Om zeven uur ging het wekkertje af in Hotel Molenbos, kamer 32, en niet
veel later liepen we al buiten langs de weg richting het centrumpje van De
Cocksdorp. Want we hadden besloten dat je zo'n Blako het beste zelf kon vinden.
En dat is natuurlijk ook het leukste. Maar dat zat er niet in. Wel vloog er een
Appelvink over, en die kon rekenen op ons enthousiasme. Ook een groepje van
drie overtrekkende Sperwers was erg leuk en verder kwam de trek van Vinken,
Kepen, Graspiepers, Veldleeuweriken, Zanglijsters, Koperwieken, Sijzen en
noem-maar-op alweer goed op gang. Dat beloofde wat! Na het ontbijt checkten we
op René z'n laptop of er al meldingen waren en dat was inderdaad het geval. We
besloten op een Grote pieper af te gaan, die zich helemaal op de uiterste
zuidpunt van Texel ophield. Vanaf de Mokbaai was dat nog een lange wandeling,
maar onderweg werden we bezig gehouden door onder meer een roepende Waterral en
een paar tamme Sijzen. Die uiterste zuidpunt van Texel was een apart stukje
landschap met kale en met helm begroeide duintjes, slikken en wat drassiger
stukjes. Ter plaatse zat een Slechtvalk op het slik van een prooi te eten. Vier
IJsgorzen kwamen langs en landden kort ter plaatse. Maar van de Grote pieper
was geen spoor meer te vinden.
Toch was dit uitstapje verre van vergeefs, want andere vogelaars joegen
onbedoeld een Velduil uit de vegetatie en die konden wij, weliswaar na een
tijdje geduld hebben, even mooi zien vliegen. Voor mij was dat jaarsoort nummer
een! Nummer twee liet niet lang op zich wachten, want toen we op de weg terug
tussen de Horsmeertjes door liepen zag ik een Roodkeelduiker aan komen vliegen
die even later landde in het oostelijke meertje en zich fraai liet zien.
Intussen waren er Bladkoningen gemeld: zowel bij Ecomare als bij Den Hoorn.
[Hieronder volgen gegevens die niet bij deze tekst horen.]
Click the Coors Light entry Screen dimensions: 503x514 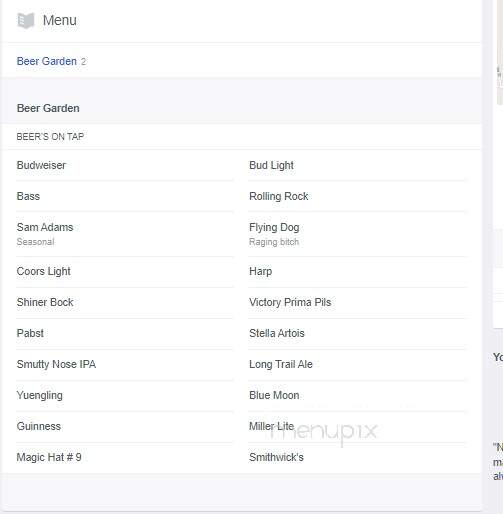(x=44, y=271)
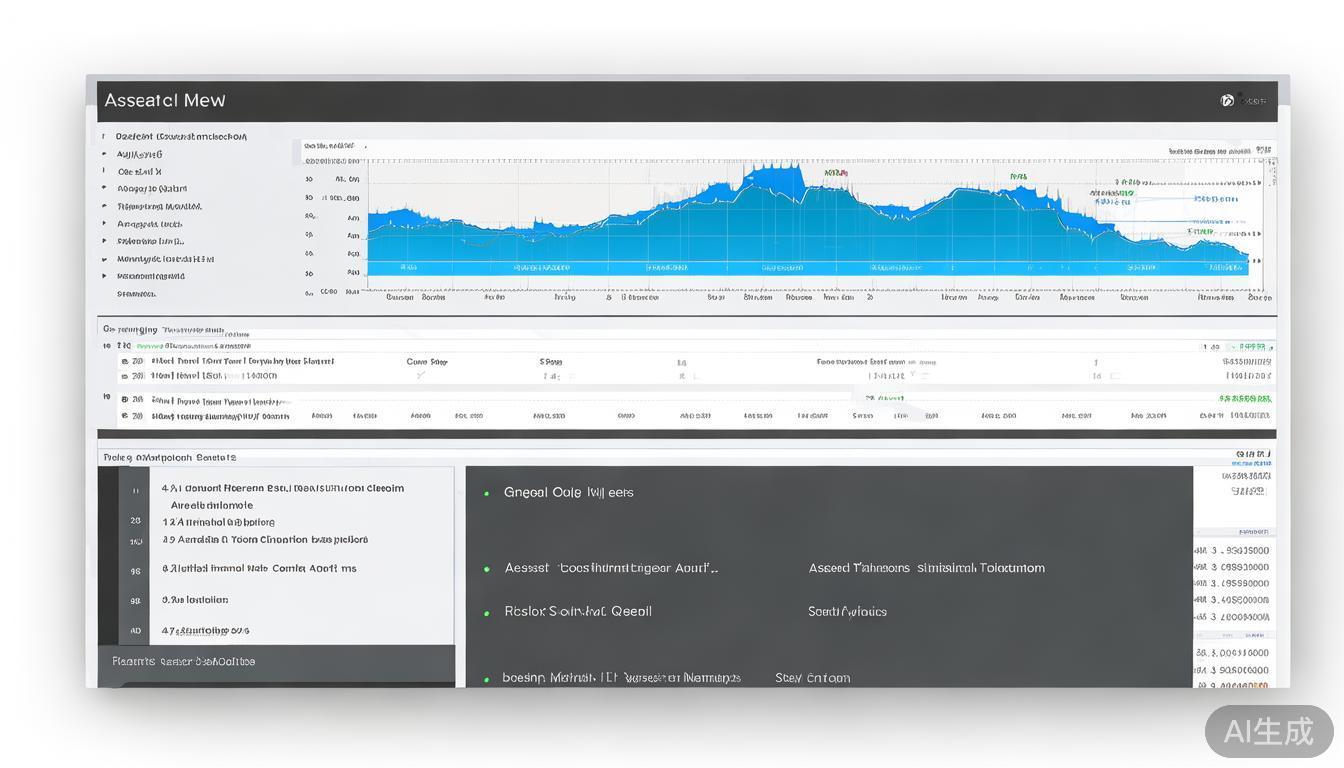
Task: Click the AI生成 watermark badge
Action: (x=1268, y=731)
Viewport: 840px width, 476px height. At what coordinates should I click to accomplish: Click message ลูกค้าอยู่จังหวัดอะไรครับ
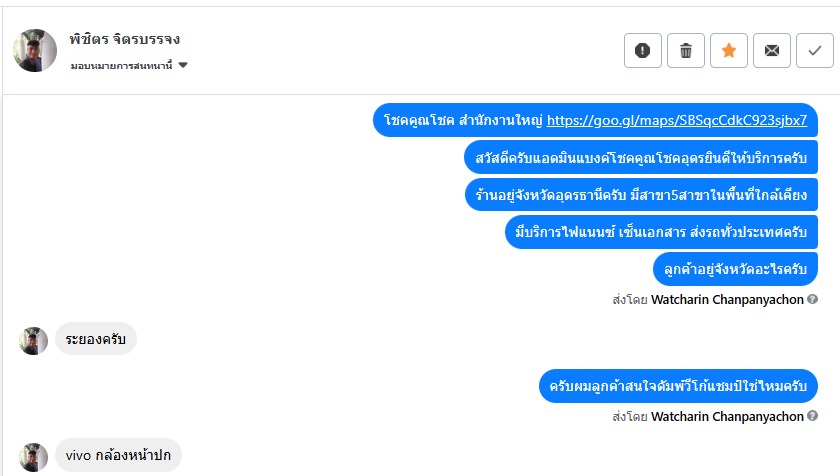(735, 269)
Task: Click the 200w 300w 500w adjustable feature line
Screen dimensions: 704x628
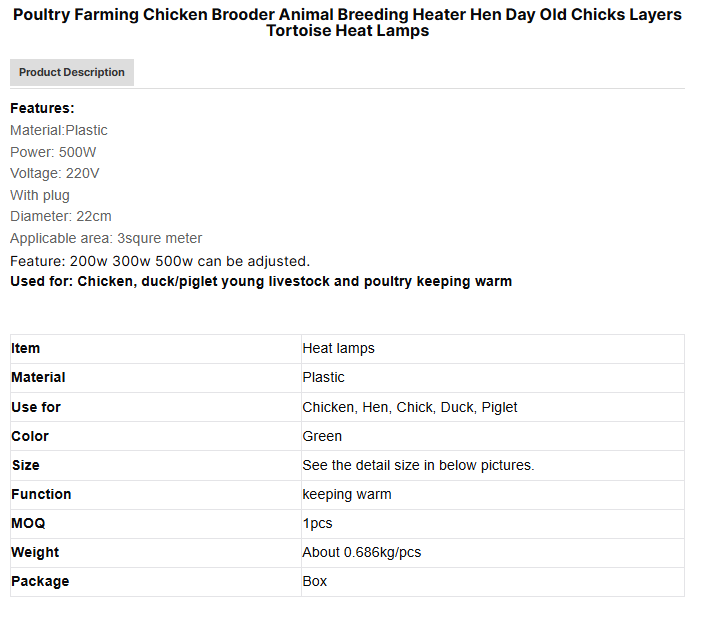Action: pos(160,260)
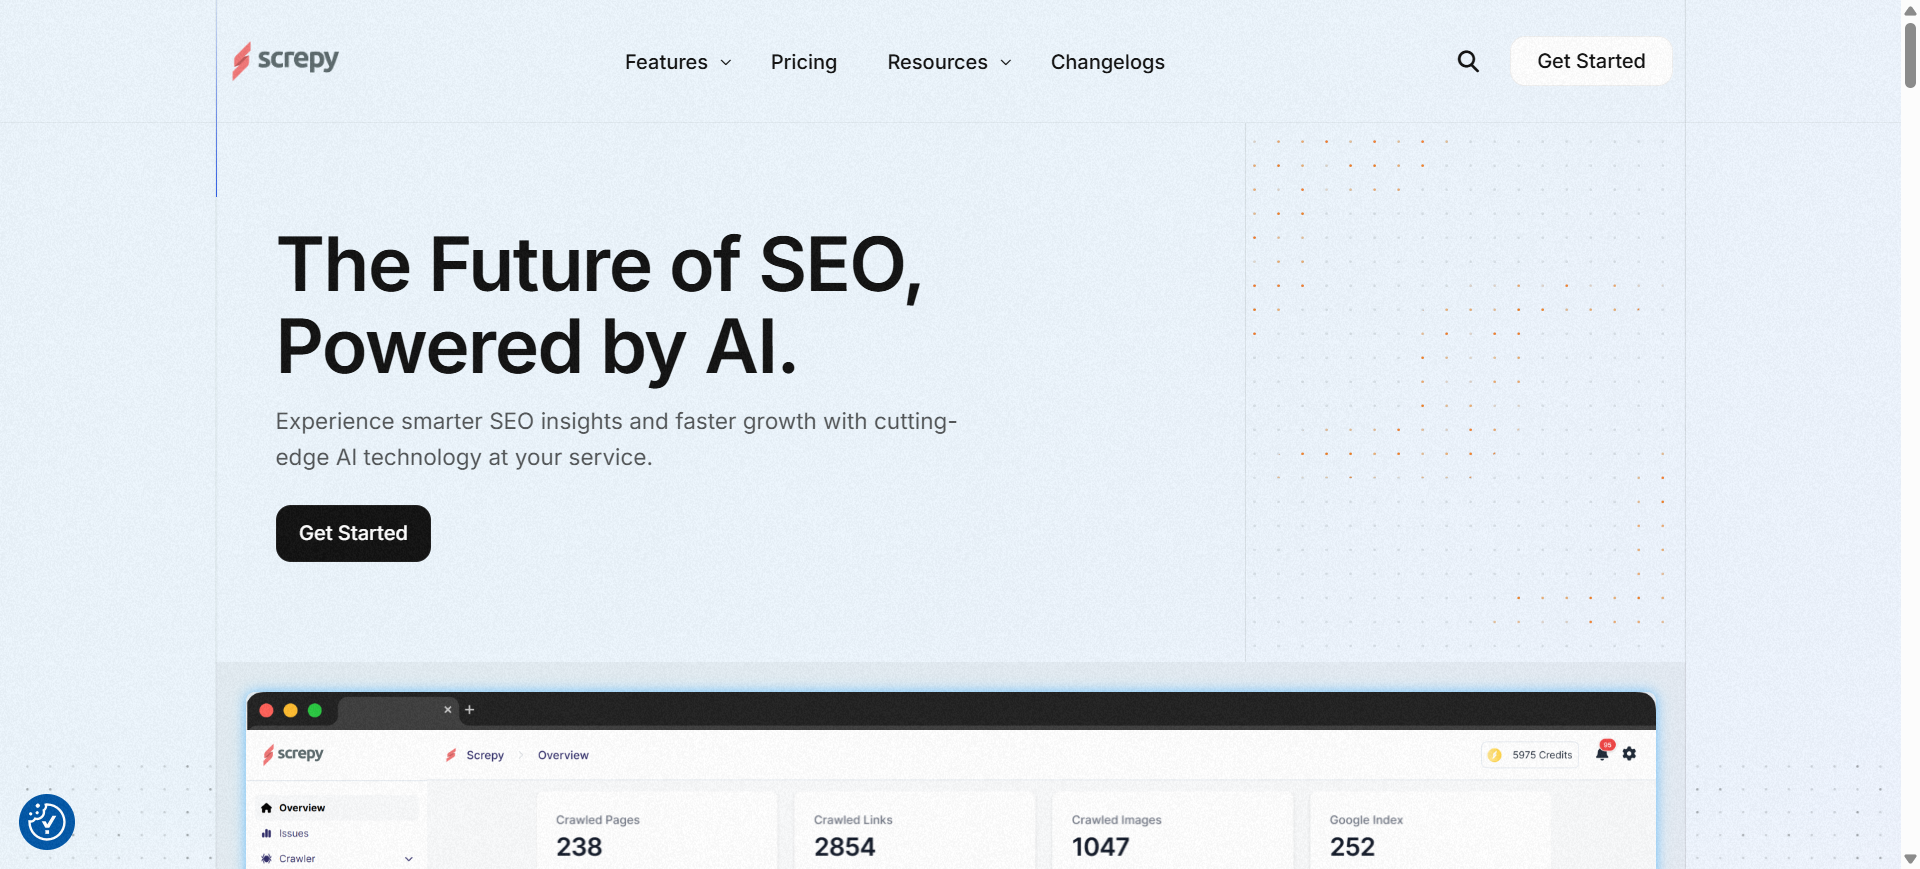Click the gold coin credits icon
The height and width of the screenshot is (869, 1920).
(x=1495, y=755)
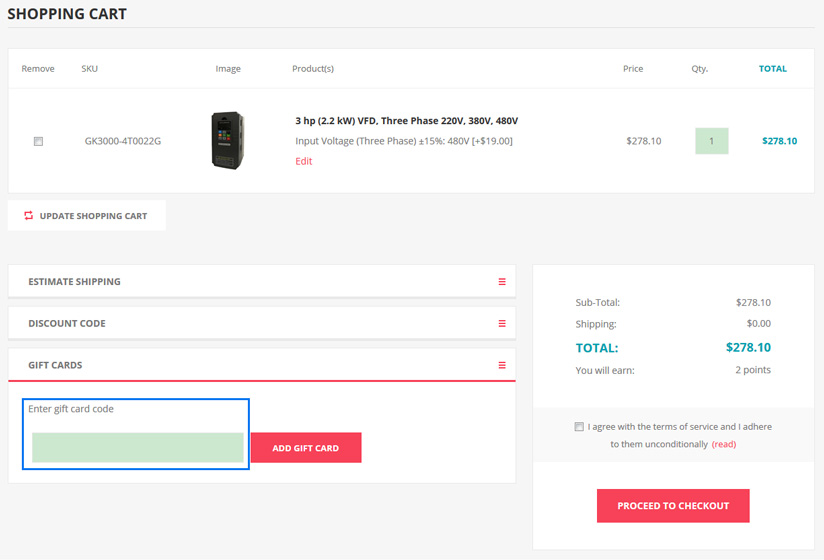Open the VFD product thumbnail image
Viewport: 824px width, 560px height.
point(227,140)

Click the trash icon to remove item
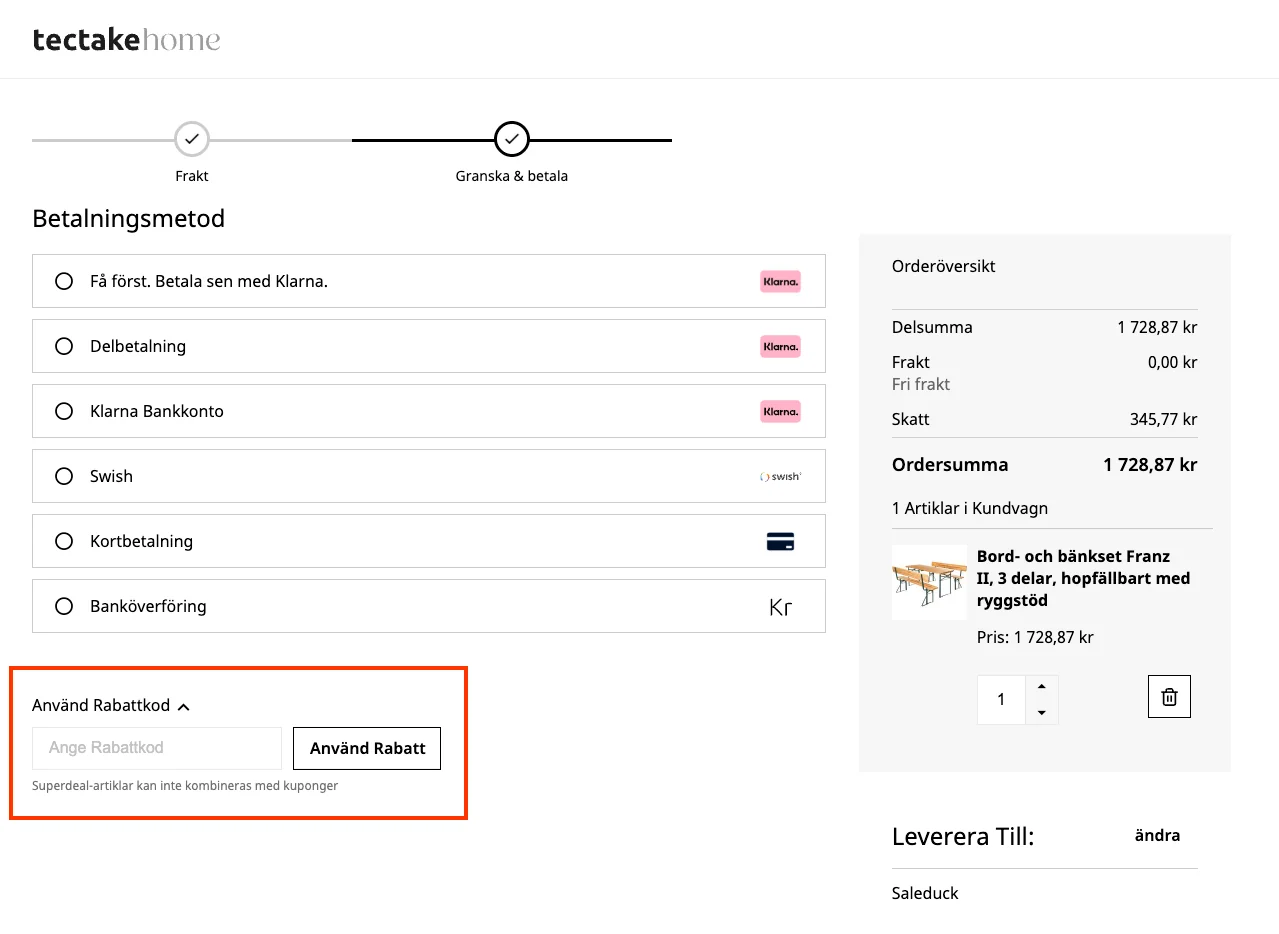[x=1169, y=697]
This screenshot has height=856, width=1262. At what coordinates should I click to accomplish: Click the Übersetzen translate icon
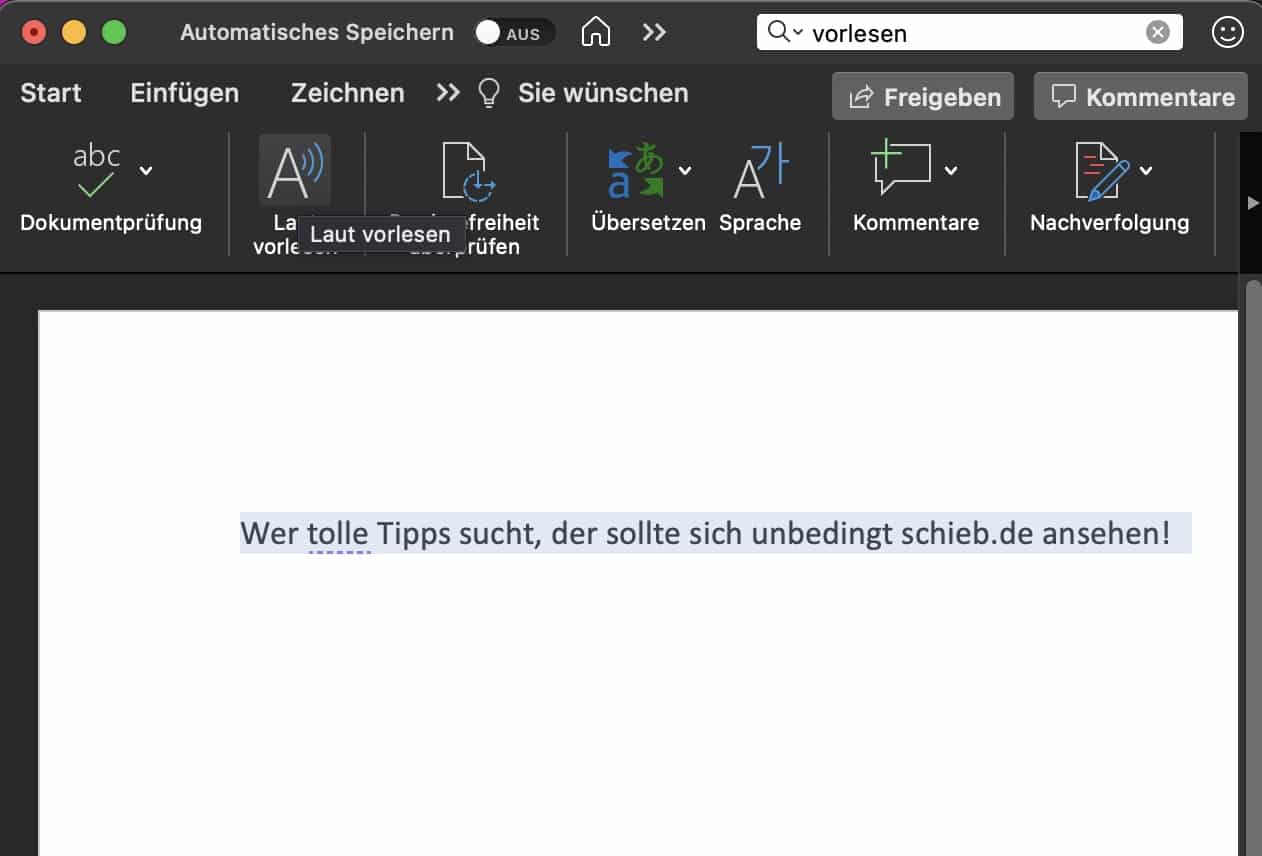[636, 170]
Eerst gingen we die bij Ecomare proberen, maar daar was het een grote
toeristenbende en er was geen Blako te vinden. Dan maar op zoek naar het
voetbalveld bij Den Hoorn, dat we echter niet konden vinden. Dat ging lekker,
maar net op het moment dat we een beetje gingen balen zag Koert vanuit het
zijraam een ooievaar vliegen en jawel: daar was de Zwarte Ooievaar! Het was
wonderlijk waar ineens de vogelaars vandaan kwamen, maar vrijwel direct stopten
er drie, vier auto's waar vogelaars uit sprongen. De Zwooi liet zich erg mooi
zien, hij cirkelde een tijd boven het gebied ten noorden van Den Hoorn en ging
hoger en hoger. Met deze waarneming waren we erg blij! We reden vervolgens naar
De Muy, waar Strandleeuweriken waren gemeld, maar waar wij alleen zes
overvliegende Toendrarietganzen en een handtamme, fotogenieke Sijs tegenkwamen.
Het was tijd om het
waarnemingenbord bij De Robbenjager weer eens te checken en – wat een geluk! –
juist op het moment dat we dat deden werd er een Baardgrasmus bij geschreven
die langs de Oorsprongweg bij huisnummer 74 zat. Toen we daar aankwamen wisten
we niet wat we zagen: een menigte van zeker 100, misschien wel 150 vogelaars
had zich verzameld. De Baardgrasmus kwam vrijwel direct in beeld en o, o wat
liet hij zich geweldig mooi bekijken. Het licht was perfect, de vogel gedroeg
zich rustig en kwam regelmatig vrij zitten tussen de rode besjes en het was nog
een mannetje ook – veel beter krijg je ze niet. Het spreekt vanzelf dat deze
grasmus, die voor ons allemaal een nieuwe soort voor Nederland was, tot nu toe het
hoogtepunt van het weekend was en dat -ie dat waarschijnlijk zou blijven ook.
Na een tijd genieten gingen we nog op de melding van een Blonde ruiter in de
Slufter af, maar die was intussen verdwenen in het immense gebied. Geen nood,
we hadden genoeg prachtige soorten vandaag met de Baardgrasmus als sublieme
klapper. En hij was ook nog jaarsoort 240 voor mij.